* Stored dataset items:
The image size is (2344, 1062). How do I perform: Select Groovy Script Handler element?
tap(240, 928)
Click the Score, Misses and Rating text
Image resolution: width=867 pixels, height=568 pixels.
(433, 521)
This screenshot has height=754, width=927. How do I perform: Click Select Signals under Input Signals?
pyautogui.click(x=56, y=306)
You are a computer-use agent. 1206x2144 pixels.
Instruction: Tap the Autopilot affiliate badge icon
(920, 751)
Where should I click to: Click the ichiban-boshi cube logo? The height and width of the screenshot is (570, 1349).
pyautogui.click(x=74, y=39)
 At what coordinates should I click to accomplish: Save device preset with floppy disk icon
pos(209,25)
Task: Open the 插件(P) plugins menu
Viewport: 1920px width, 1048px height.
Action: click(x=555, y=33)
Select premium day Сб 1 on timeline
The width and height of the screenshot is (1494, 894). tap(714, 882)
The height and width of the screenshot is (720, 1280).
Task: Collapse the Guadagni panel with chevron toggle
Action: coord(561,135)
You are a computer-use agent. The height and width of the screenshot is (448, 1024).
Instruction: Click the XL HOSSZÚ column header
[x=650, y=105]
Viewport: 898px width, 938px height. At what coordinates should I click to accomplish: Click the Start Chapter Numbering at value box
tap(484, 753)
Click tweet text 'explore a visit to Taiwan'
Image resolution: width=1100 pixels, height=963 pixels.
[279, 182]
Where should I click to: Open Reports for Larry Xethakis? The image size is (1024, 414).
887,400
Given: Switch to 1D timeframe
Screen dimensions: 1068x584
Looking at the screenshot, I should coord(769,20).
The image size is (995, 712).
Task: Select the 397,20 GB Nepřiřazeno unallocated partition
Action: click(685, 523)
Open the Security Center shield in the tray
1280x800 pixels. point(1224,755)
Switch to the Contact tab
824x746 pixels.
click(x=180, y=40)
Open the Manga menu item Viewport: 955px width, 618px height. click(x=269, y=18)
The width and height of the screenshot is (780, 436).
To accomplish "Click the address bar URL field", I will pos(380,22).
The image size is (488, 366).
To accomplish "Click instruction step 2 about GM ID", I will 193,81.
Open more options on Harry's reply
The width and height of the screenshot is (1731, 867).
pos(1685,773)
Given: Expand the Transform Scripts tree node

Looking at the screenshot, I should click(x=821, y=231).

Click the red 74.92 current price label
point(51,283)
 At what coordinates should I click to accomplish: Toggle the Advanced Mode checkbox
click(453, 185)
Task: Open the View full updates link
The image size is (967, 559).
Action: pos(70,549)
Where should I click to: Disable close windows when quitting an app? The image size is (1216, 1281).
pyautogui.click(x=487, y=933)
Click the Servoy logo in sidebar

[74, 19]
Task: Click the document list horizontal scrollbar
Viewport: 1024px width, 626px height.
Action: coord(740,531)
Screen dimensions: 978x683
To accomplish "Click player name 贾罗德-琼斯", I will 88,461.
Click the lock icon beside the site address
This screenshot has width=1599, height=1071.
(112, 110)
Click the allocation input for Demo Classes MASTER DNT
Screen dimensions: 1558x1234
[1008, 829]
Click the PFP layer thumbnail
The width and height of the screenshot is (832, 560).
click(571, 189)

* WORK ORDER: Please copy out each entry exactly as it appears above.

* RESPONSE BOX:
The image size is (2344, 1062). How do I perform: Select Groovy Script Handler element?
tap(240, 928)
Click the Score, Misses and Rating text
Image resolution: width=867 pixels, height=568 pixels.
(433, 521)
This screenshot has height=754, width=927. How do I perform: Click Select Signals under Input Signals?
pyautogui.click(x=56, y=306)
You are a computer-use agent. 1206x2144 pixels.
Instruction: Tap the Autopilot affiliate badge icon
(920, 751)
Where should I click to: Click the ichiban-boshi cube logo? The height and width of the screenshot is (570, 1349).
pyautogui.click(x=74, y=39)
 At what coordinates should I click to accomplish: Save device preset with floppy disk icon
pos(209,25)
Task: Open the 插件(P) plugins menu
Viewport: 1920px width, 1048px height.
Action: click(x=555, y=33)
Select premium day Сб 1 on timeline
The width and height of the screenshot is (1494, 894). tap(714, 882)
The height and width of the screenshot is (720, 1280).
Task: Collapse the Guadagni panel with chevron toggle
Action: coord(561,135)
You are a computer-use agent. The height and width of the screenshot is (448, 1024).
Instruction: Click the XL HOSSZÚ column header
[x=650, y=105]
Viewport: 898px width, 938px height. At what coordinates should I click to accomplish: Click the Start Chapter Numbering at value box
tap(484, 753)
Click tweet text 'explore a visit to Taiwan'
Image resolution: width=1100 pixels, height=963 pixels.
[279, 182]
Where should I click to: Open Reports for Larry Xethakis? The image size is (1024, 414).
887,400
Given: Switch to 1D timeframe
Screen dimensions: 1068x584
Looking at the screenshot, I should coord(769,20).
The image size is (995, 712).
Task: Select the 397,20 GB Nepřiřazeno unallocated partition
Action: click(685, 523)
Open the Security Center shield in the tray
1280x800 pixels. point(1224,755)
Switch to the Contact tab
824x746 pixels.
click(x=180, y=40)
Open the Manga menu item Viewport: 955px width, 618px height. click(x=269, y=18)
The width and height of the screenshot is (780, 436).
To accomplish "Click the address bar URL field", I will pos(380,22).
The image size is (488, 366).
To accomplish "Click instruction step 2 about GM ID", I will 193,81.
Open more options on Harry's reply
The width and height of the screenshot is (1731, 867).
pos(1685,773)
Given: Expand the Transform Scripts tree node

Looking at the screenshot, I should click(x=821, y=231).

Click the red 74.92 current price label
point(51,283)
 At what coordinates should I click to accomplish: Toggle the Advanced Mode checkbox
click(453, 185)
Task: Open the View full updates link
The image size is (967, 559).
Action: pos(70,549)
Where should I click to: Disable close windows when quitting an app? The image size is (1216, 1281).
pyautogui.click(x=487, y=933)
Click the Servoy logo in sidebar

[74, 19]
Task: Click the document list horizontal scrollbar
Viewport: 1024px width, 626px height.
Action: coord(740,531)
Screen dimensions: 978x683
To accomplish "Click player name 贾罗德-琼斯", I will 88,461.
Click the lock icon beside the site address
This screenshot has width=1599, height=1071.
(112, 110)
Click the allocation input for Demo Classes MASTER DNT
Screen dimensions: 1558x1234
[1008, 829]
Click the PFP layer thumbnail
The width and height of the screenshot is (832, 560).
click(571, 189)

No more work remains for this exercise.